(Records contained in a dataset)
-- start --

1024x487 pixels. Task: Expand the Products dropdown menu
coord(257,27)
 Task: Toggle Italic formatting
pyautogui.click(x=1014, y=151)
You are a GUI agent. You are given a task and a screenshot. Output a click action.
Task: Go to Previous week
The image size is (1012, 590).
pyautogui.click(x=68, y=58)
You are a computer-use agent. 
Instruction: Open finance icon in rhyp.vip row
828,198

-- end --

#### Written problem
Write out every line of the material above again, including the requests. Increase each coordinate in the answers by 61 and leave all other numbers as they are.

#### Exercise response
1024x487 pixels. Task: Expand the Products dropdown menu
coord(318,88)
 Task: Toggle Italic formatting
pyautogui.click(x=1075, y=212)
You are a GUI agent. You are given a task and a screenshot. Output a click action.
Task: Go to Previous week
The image size is (1012, 590).
pyautogui.click(x=129, y=119)
You are a computer-use agent. 
Instruction: Open finance icon in rhyp.vip row
889,259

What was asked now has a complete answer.